_Required task_. Collect every line below that contains the string "tree" and copy each one out. Case counts.

Data for locating visible targets:
__________

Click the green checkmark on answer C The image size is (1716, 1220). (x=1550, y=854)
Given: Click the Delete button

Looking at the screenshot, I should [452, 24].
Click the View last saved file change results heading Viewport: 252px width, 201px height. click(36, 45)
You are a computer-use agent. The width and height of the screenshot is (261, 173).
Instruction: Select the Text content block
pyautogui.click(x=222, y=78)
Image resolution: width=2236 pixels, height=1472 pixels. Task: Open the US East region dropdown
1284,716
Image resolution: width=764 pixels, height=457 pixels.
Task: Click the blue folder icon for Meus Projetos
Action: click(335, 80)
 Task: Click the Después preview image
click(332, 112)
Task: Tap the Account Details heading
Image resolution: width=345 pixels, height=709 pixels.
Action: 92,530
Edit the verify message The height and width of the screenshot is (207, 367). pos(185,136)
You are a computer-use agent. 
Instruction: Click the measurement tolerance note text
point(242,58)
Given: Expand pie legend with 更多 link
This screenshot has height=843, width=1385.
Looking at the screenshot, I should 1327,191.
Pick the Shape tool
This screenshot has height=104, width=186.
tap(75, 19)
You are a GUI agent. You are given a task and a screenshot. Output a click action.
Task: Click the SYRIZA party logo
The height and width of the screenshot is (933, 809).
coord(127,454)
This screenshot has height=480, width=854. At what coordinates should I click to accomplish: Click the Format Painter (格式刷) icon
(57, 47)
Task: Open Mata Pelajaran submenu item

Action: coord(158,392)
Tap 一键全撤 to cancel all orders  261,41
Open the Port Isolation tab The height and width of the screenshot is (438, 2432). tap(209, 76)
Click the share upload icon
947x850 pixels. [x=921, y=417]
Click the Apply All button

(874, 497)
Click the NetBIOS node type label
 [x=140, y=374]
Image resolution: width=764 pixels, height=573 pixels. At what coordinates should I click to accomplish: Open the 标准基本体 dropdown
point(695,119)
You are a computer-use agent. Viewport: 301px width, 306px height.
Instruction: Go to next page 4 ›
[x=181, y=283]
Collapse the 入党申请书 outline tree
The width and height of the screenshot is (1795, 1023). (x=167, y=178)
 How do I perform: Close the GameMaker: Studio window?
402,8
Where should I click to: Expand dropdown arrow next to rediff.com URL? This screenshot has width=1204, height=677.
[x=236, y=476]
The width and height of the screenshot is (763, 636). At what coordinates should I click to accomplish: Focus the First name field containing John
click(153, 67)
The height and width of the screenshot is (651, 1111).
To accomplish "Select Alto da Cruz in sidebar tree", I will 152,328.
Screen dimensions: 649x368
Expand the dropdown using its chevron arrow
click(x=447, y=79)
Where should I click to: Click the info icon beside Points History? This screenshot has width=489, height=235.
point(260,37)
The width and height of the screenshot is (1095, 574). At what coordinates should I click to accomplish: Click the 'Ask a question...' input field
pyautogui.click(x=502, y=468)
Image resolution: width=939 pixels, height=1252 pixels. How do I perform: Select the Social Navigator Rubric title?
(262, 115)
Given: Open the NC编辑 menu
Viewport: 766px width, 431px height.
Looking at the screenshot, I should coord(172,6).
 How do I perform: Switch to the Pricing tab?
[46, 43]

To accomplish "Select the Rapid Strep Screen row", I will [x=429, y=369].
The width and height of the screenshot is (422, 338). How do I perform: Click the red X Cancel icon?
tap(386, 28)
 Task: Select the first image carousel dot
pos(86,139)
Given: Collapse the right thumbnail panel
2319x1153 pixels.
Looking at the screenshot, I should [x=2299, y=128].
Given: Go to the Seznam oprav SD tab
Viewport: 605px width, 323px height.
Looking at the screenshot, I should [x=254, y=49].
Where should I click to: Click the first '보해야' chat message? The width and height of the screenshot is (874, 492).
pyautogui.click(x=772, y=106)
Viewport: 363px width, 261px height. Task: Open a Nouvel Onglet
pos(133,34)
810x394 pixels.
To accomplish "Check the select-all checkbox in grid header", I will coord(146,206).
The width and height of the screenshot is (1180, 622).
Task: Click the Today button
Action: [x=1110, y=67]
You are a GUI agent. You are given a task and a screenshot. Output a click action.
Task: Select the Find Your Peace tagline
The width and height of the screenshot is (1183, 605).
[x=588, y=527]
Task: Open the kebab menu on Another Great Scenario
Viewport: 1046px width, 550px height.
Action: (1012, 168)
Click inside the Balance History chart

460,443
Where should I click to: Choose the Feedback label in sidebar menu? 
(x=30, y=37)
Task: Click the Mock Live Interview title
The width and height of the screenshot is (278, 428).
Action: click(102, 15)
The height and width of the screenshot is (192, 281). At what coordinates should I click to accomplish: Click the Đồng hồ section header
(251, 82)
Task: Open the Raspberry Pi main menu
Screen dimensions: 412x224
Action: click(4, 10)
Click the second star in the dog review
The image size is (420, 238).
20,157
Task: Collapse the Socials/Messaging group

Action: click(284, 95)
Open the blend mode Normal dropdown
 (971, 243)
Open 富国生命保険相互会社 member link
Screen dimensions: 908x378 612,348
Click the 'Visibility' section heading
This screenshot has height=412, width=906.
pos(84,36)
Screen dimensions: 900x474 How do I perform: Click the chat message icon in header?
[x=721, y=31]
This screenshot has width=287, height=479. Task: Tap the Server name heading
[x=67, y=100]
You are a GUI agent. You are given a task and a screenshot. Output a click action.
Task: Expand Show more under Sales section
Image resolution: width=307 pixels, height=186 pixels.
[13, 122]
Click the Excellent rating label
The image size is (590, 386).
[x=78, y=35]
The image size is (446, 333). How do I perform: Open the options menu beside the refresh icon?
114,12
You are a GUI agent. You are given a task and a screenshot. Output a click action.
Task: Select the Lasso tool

__________

_Output of the exercise_.
Collapse the 入党申请书 outline tree
To accomplish "Select Alto da Cruz in sidebar tree", I will 152,328.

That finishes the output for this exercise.